Salon du livre 2007 oblige, l'Inde et sa littérature sont les vedettes du Magazine littéraire qui leur consacre un copieux dossier pour son n° 462, dossier présenté en ces termes :
Ce dossier constituait un défi : comment rendre compte de l’Inde, son immensité, sa complexité, sa richesse, depuis ses fondamentaux (les textes sacrés) jusqu’à sa littérature vivante ? Cinq mille ans d’histoire et de culture, et une évidence qui s’impose : l’Inde sera l’un des géants du millénaire. Le Magazine littéraire a choisi de donner la parole à des spécialistes – linguiste, historien, philosophe – qui éclairent tel ou tel aspect de la civilisation indienne, et son rapport à l’Occident. Et surtout de privilégier ses écrivains : Vikram Seth (avec un extrait inédit de son grand roman en vers), les témoignages et réflexions de Salman Rushdie, Shashi Tharoor, Amit Chaudhuri, Indrajit Hazra, Kiran Desai et bien d’autres. S’en dégage une vision nouvelle de l’Inde, un état des lieux à la fois panoramique et atomisé. Une initiation et une invitation, par le texte et l’image, à la découverte et à la lecture.
En complément à ce dossier, le magazine propose "en exclusivité sur [son] site web : une petite bibliothèque indienne portative" élaborée par Jean-Claude Perrier.

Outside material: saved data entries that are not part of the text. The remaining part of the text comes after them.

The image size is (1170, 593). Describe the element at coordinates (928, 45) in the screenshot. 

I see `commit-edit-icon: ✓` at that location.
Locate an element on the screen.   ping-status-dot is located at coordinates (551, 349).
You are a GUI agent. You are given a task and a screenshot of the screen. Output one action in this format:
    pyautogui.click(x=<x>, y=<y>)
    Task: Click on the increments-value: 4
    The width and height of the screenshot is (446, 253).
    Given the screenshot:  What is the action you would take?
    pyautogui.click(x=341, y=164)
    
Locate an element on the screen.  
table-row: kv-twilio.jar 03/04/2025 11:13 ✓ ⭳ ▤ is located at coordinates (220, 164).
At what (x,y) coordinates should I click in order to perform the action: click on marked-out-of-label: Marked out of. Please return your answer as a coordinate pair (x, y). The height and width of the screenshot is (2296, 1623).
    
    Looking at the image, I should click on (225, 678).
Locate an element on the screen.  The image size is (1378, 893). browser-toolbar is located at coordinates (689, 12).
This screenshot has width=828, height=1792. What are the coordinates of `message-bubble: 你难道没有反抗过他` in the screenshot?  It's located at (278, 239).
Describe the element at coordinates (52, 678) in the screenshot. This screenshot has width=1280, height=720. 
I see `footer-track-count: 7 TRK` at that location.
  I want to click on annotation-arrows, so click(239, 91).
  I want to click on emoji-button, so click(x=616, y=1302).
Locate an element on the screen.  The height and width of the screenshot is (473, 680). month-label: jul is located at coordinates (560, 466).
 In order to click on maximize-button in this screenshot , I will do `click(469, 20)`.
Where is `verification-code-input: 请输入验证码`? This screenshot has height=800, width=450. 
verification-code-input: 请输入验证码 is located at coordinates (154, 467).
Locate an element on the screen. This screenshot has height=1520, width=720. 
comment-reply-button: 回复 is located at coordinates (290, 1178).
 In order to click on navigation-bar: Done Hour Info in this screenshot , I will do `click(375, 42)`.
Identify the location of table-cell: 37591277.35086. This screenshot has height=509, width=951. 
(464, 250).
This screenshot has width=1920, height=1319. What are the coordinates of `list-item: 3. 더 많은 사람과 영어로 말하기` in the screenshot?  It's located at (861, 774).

On y croise entre autres les noms de Paul Morand, Pierre Loti, Henri Michaux, Alberto Moravia et bien sûr Nicolas Bouvier. Ajoutons à cette liste celui du moine Faxian 法顯 pour son Foguoji 佛國記 (Mémoires sur les royaumes bouddhiques), premier récit de voyage Chine/Inde (337-vers 422) à avoir été conservé dans son entier et dont on attend une nouvelle traduction française avec impatience car celle qu'Abel Rémusat (1788-1832) ne put achever de son vivant, n'est accessible que par bribes dans Les pèlerins bouddhistes de la Chine aux Indes présentés par André Lévy chez J.-C. Lattès en 1995 (pp. 83-119).

De son côté, Transfuge, la revue bimestrielle de littérature étrangère qui avait établi un "Etat des lieux de la littérature chinoise contemporaine" dans son premier numéro paru en janvier 2004, consacre également un dossier à la littérature indienne contemporaine. On peut en consulter le sommaire ici.

Quant au BIEF (Bureau international de l'édition française), il publie sur son site le programme des Rencontres professionnelles entre éditeurs indiens et français en avant-première du Salon du Livre de Paris :
Le séminaire portera principalement sur le droit d’auteur et les échanges de droits et offrira également une présentation des secteurs éditoriaux porteurs en Inde. Une occasion pour les éditeurs français d’approfondir un échange avec leurs homologues indiens, à deux jours du Salon du livre.
En complément de cette opération, Le BIEF publiera un dossier spécial de La Lettre consacré à l’édition indienne, aux principales problématiques qui se présentent à elle, aux perspectives d’échanges de droits et de coopération entre les professionnels du subcontinent et de la France. Il comprendra un encart réunissant les portraits des éditeurs indiens présents et la description de leurs maisons.